[Word and element pointing entries]
+++

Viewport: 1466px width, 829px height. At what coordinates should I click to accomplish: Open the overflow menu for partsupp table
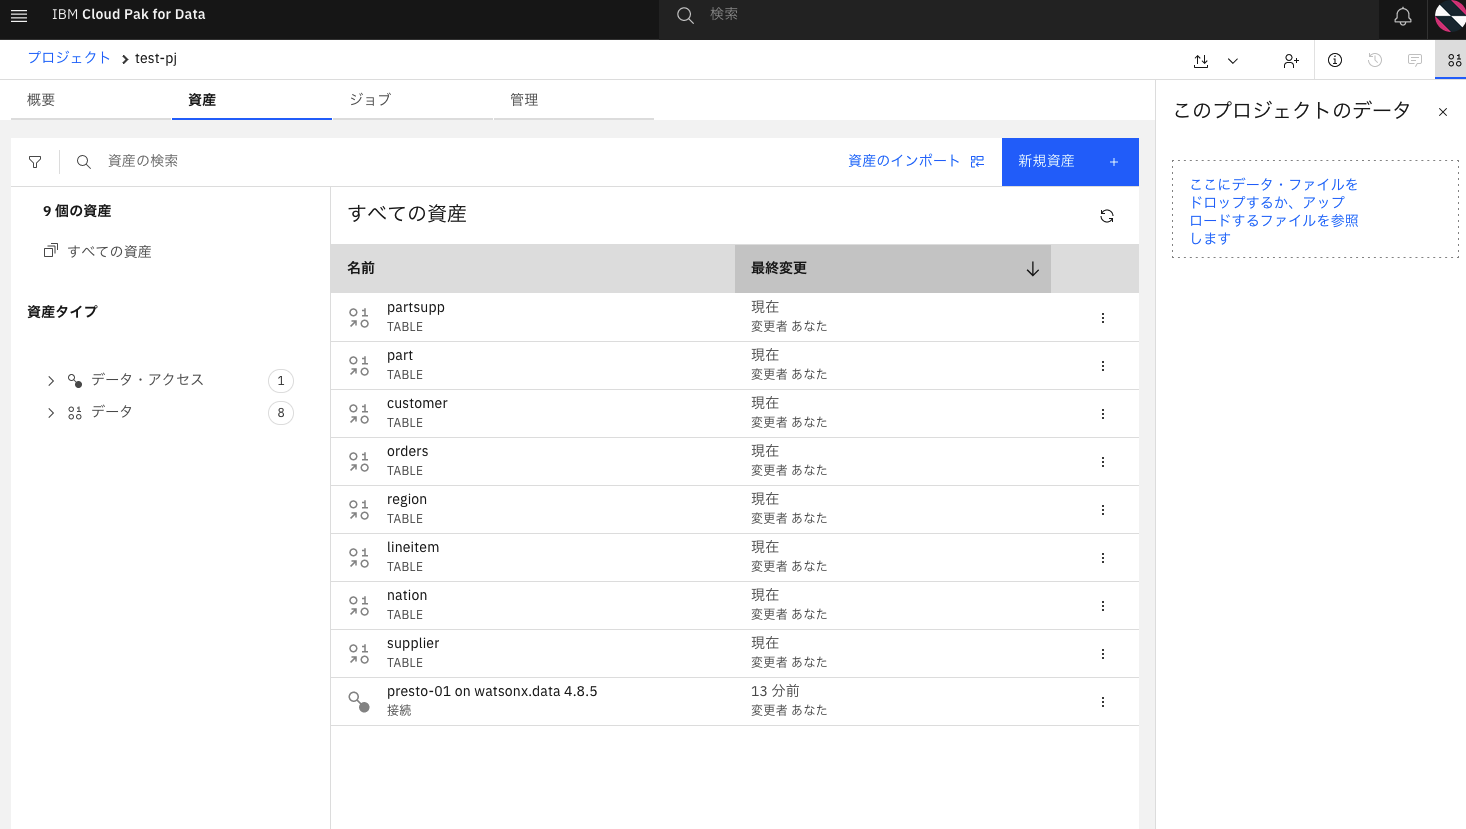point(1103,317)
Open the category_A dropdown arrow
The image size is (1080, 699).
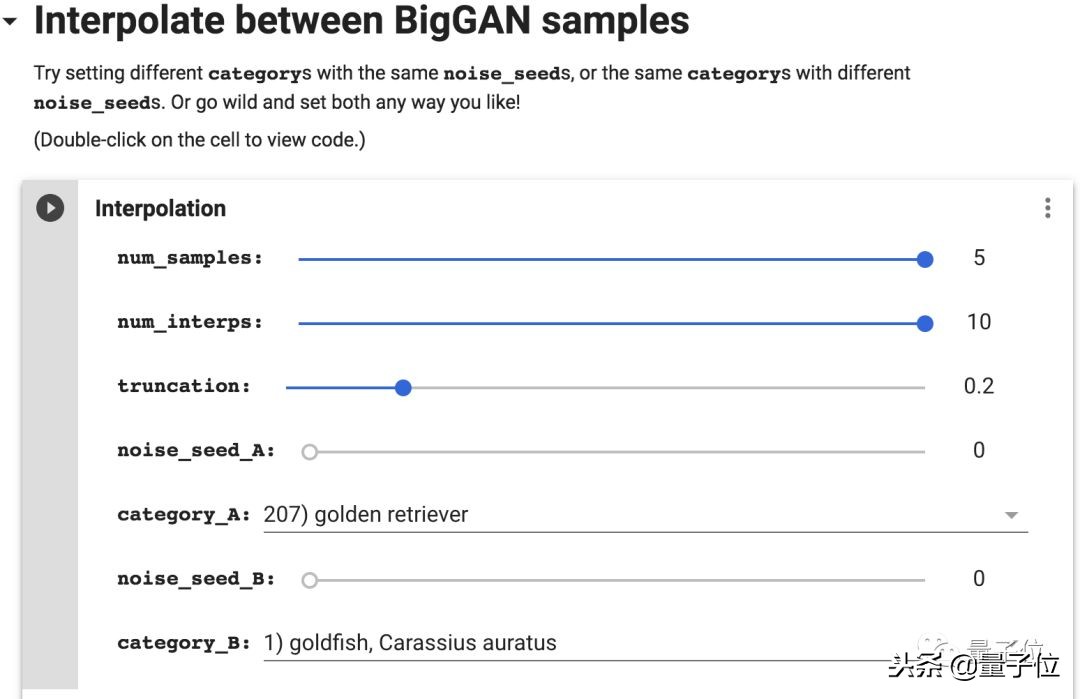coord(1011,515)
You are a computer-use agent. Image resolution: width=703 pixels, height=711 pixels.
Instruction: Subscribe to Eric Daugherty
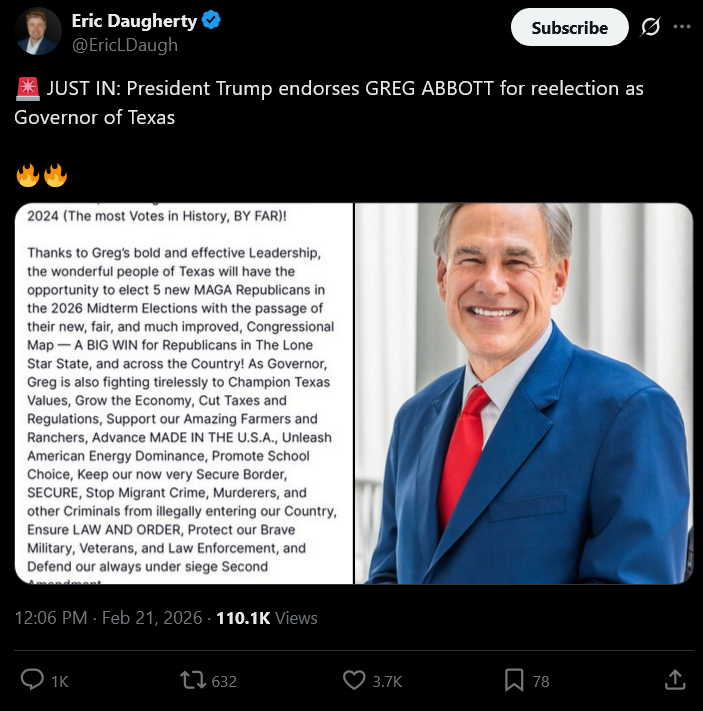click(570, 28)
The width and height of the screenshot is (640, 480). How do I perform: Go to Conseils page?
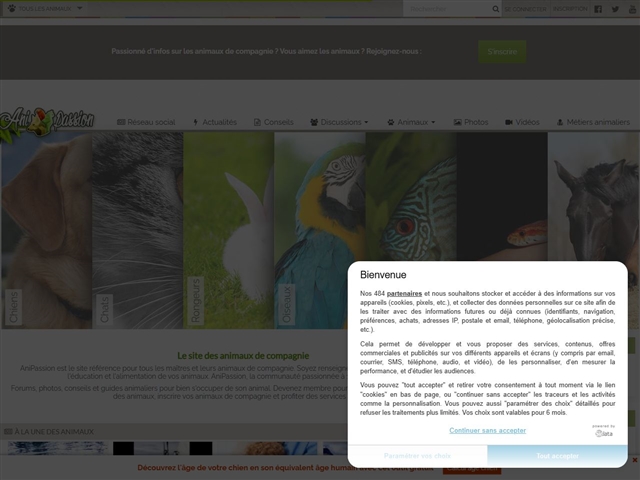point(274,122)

+++

* Problem description
How many lines of the records contain the string "Open"? Case counts. Reply with the number only.

* Full response
2